== WORK INSTRUCTIONS ==
Starting with the line that contains "You are a computer-use" and stopping after the line that contains "Instruction: Expand the", return each line below exactly as written, with no others.

== MATERIAL TO PROCESS ==
-- Opening Marker --
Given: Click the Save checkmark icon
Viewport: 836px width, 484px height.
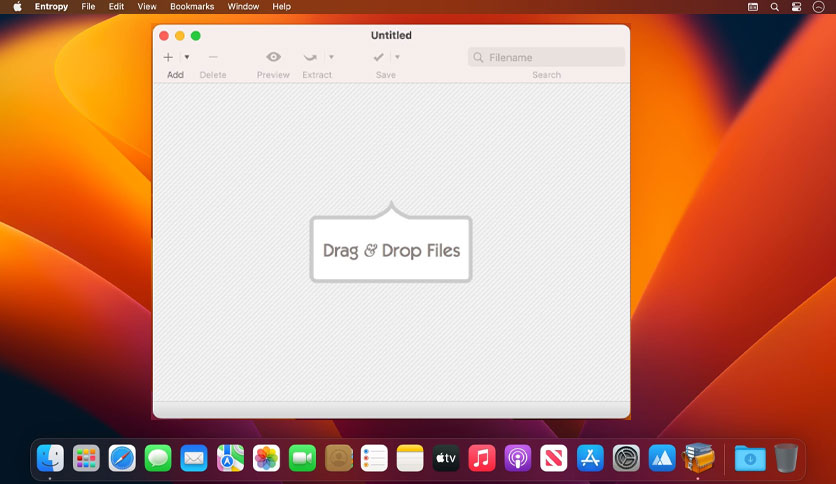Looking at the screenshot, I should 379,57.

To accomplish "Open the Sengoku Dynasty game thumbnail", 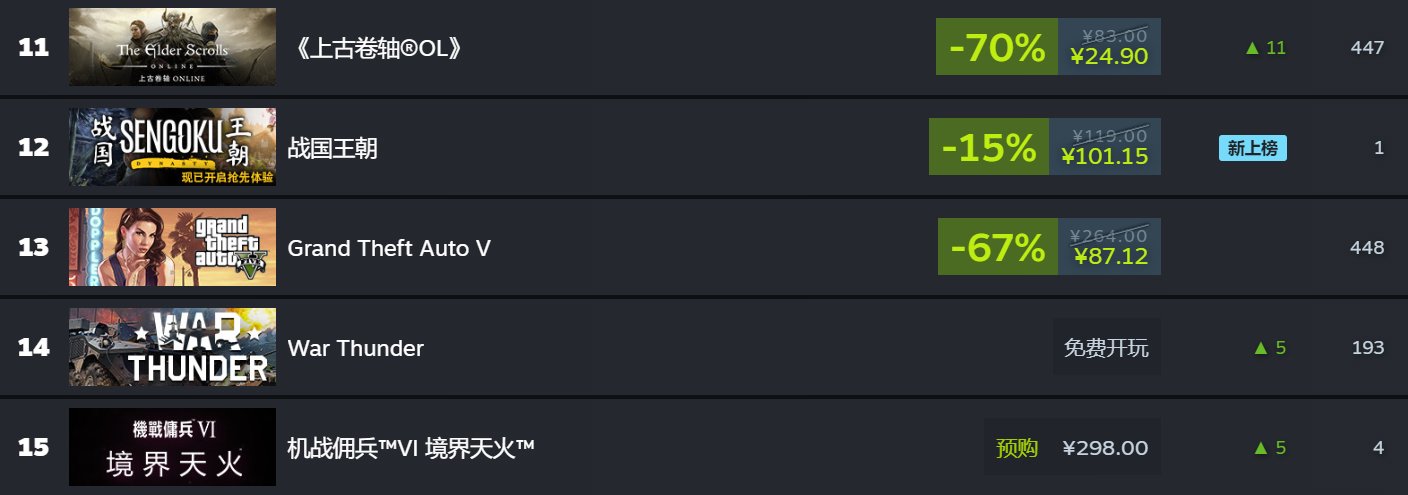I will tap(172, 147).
-- Closing Marker --
-- Opening Marker --
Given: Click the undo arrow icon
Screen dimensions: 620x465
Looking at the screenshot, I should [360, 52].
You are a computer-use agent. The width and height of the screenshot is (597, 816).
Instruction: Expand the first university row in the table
-- Closing Marker --
-- Opening Marker --
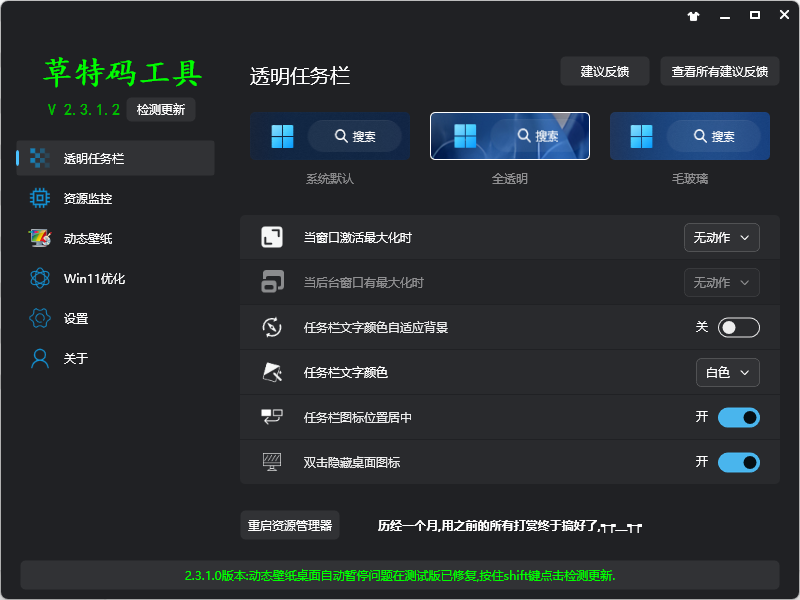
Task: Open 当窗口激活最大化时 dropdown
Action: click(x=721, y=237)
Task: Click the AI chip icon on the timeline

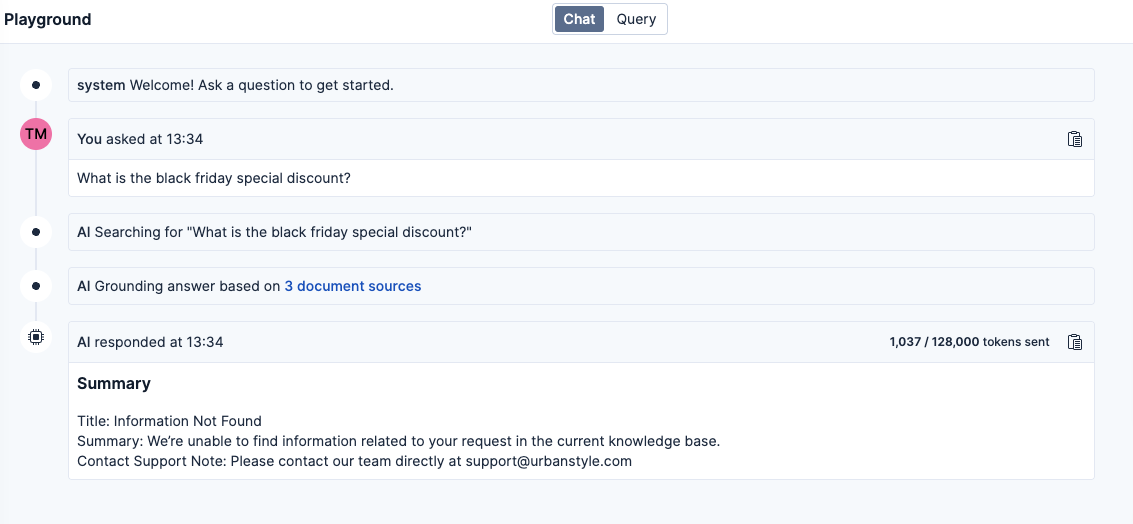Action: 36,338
-- Closing Marker --
== REPLY ==
You are a computer-use agent. The width and height of the screenshot is (597, 816).
Instruction: Expand the first university row in the table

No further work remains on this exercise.